Его беспокоило другое: знает ли враг о том, что мы собираемся упредить его удар?

– Как думаешь, встретят они нас или нет?- спросил он.

– Едва ли.

– А вдруг?

– Видишь,- рассудительно ответил я,- по самой логике, немцы так готовились к наступлению, так вроде бы все рассчитали, что сейчас ни о чем другом и не думают – только бы в наступление! Знать бы должен их – не первый год воюем.

– А все-таки надо учитывать самый худший вариант,- решительно сказал осторожный командир полка.

В тот вечер мы долго просидели над картой. Смеркалось, Федор зажег лампу. Перед началом таких ожесточенных, затяжных боев важно было продумать каждую мелочь. К тому же мы оба уже успели убедиться, что на войне мелочей не бывает. Особенно для нас, летчиков.

Засиделись допоздна. Кажется, все продумано, все учтено. Голова горела. Федор поднялся и с наслаждением потянулся. Сна не было. Он дунул на лампу и в кромешной темноте мы вышли из землянки. Стояла тихая звездная ночь. Невольно подумалось, что в такую вот ночь самым приятным звуком был бы глухой стук ступиц возвращающейся с поля брички или конский храп и звяк пут, когда стреноженная лошадь вдруг делает неуклюжий скачок по мокрой от росы траве.
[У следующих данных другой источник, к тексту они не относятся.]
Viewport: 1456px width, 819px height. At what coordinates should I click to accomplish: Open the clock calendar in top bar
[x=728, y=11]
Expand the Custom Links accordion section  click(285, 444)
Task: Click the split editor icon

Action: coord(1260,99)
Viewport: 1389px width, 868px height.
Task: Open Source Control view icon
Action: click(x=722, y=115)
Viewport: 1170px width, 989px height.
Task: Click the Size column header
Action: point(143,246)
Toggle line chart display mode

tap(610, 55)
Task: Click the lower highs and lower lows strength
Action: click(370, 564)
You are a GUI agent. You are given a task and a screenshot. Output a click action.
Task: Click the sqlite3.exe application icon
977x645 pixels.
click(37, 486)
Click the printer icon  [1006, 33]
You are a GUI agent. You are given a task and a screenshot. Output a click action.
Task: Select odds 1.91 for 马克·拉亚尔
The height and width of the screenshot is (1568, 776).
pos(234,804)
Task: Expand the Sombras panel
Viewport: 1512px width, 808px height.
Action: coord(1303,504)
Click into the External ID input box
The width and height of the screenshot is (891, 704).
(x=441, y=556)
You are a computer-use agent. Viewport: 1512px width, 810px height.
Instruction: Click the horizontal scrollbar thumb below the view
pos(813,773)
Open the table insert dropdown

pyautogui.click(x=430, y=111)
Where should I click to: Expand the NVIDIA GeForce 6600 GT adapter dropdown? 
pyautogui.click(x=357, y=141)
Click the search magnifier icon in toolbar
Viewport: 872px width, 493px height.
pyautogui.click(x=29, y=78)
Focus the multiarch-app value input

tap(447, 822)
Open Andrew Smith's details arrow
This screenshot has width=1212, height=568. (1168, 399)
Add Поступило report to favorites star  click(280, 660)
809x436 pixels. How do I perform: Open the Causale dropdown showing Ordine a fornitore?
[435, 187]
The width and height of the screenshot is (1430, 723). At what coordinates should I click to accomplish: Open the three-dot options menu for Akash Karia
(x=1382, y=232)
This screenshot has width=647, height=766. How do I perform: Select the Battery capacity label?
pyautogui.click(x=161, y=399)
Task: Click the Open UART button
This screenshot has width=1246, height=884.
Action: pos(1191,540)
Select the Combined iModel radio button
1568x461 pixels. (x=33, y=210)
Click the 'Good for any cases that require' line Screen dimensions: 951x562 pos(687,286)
Ребятишки, приехавшие в ночное, разложили бы небольшой костер, и он уютно светился бы в непроглядной черноте ночи… Обо многом может задуматься в такую тихую июльскую ночь человек на войне. И не верилось, что на сотни километров вокруг сейчас скопилось, замерло и ждет условного сигнала такое количество самой совершенной техники, что, обрати ее человек не на взаимное смертоубийство, а на мирный созидательный труд, жизнь на земле стала бы прекрасной.

– Иди, поздно уже,- негромко проговорил Федор, задумчиво глядя куда-то в темноту.

Я промолчал. Уходить не хотелось.

Через несколько минут Федор вдруг оживился и произнес, с трудом унимая нервное возбуждение:

– А поспать-то нам сегодня так и не придется!

Июльская ночь коротка. Едва только забрезжило на востоке, раздался рев множества авиационных моторов.

Сначала в воздух поднялись два полка «илов». Штурмовики построились в свой обычный боевой порядок и плотной грозной тучей двинулись на запад. Там было еще темно.

Следом за штурмовиками поднялся и наш полк.

Триста пятьдесят самолетов, поднявшись почти одновременно, отправились бомбить и штурмовать аэродромы в Померках, Сокольниках, Микояновке, Тамаровке. В боевые порядки построились пикирующие бомбардировщики генерала И. С. Полбина, штурмовики генерала В. Г. Рязанова, несколько полков истребителей. Командиры соединений сегодня тоже поднялись в воздух.

Вчерашние опасения Федора Телегина оказались не напрасными. Не везде наши летчики застали немцев на земле. Много «юнкерсов» и «мессершмиттов» уже успели взлететь с глубинных аэродромов. И все же удар нашей авиации был сокрушителен. Противник сразу потерял более шестидесяти самолетов. И надо было видеть, в какое замешательство пришел противник, когда наша артиллерия и авиация обрушили мощные удары по пехоте, занявшей исходное положение для атаки, по огневым позициям артиллерии, командным и наблюдательным пунктам. Замешательство врага было таково, что в районе Обояни, например, основные силы немцев вынуждены были отложить начало своего наступления на полтора-два часа. А такие задержки в условиях тщательно продуманной, расписанной по часам и пунктам операции значат очень много.